By Sara Lippmann
I am out with the stroller again.
“Angel,” I hear on Seventh Avenue. There’s a sanitation worker in a pack of four twenty feet down the block. Royal blue jumpsuit, sleeves rolled to his biceps, velvet yarmulke strung like a birthday cone to his head. He’s wheeling a gray plastic bin. This is New York. I keep pushing.
“Hey, Angel,” he says. His co-workers jump the truck. We’re alone with the smell of garbage. “You missing something.” He says it matter-of-fact, trying to be helpful. As if my shoes were untied. I steady on his blues and wonder how he feels – if he feels anything – about sanitation. It probably offers a better severance package than mine.
We meet halfway. His tattoos curl like vines from Wyckoff Gardens to Lansing, a father in Attica, a brother buried in Michigan, a longstanding Florida dream. I know these men. Every semester they slide into my classroom, extend long legs beneath tablet desks and sit through lectures on Night and Lord of the Flies, scratched recordings of Miles Davis’ “So What.” Their syllabi rolled like telescopes. Never Angel, they call me: Yo. Miss. Lady. Adjunk. Sometimes they earn their GEDs. Often they’re gone before I get to my unit on persuasion. Or else, The Things They Carried. Once they leave that’s it. I never see them again.
This man is in no rush.
“Angel,” he says, soft as a kiss, and I know what comes next. “Where your baby?”

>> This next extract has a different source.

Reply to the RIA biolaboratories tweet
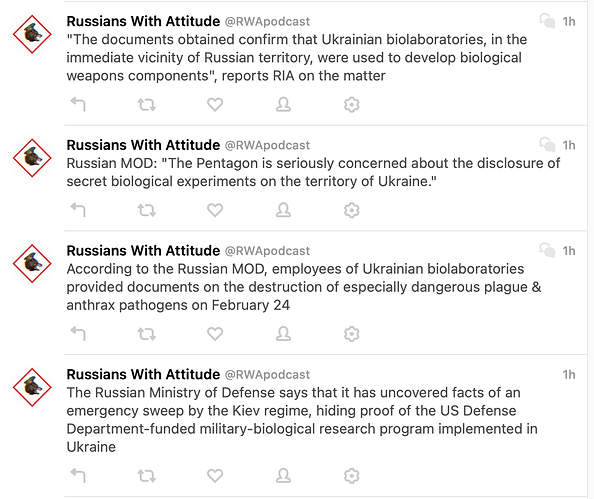 [78, 104]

“Practicing,” I say. “Gearing up for the big day,” because I can tell he means well. Sometimes I say just going for a test drive, rescued from a stoop sale, mind your own fucking business, on my way to pick up the terrors, the little shits.
He gives my flat stomach the once-over.
“Don’t jinx yourself,” he says as I pick up down the sidewalk, rattling past the cracks. My tires catch an edge, causing me to jerk, so I lift my front wheels over the spot where the roots from a planted maple have broken through the concrete, and I thump along, this man chanting after me, “Have a nice day, a nice day.”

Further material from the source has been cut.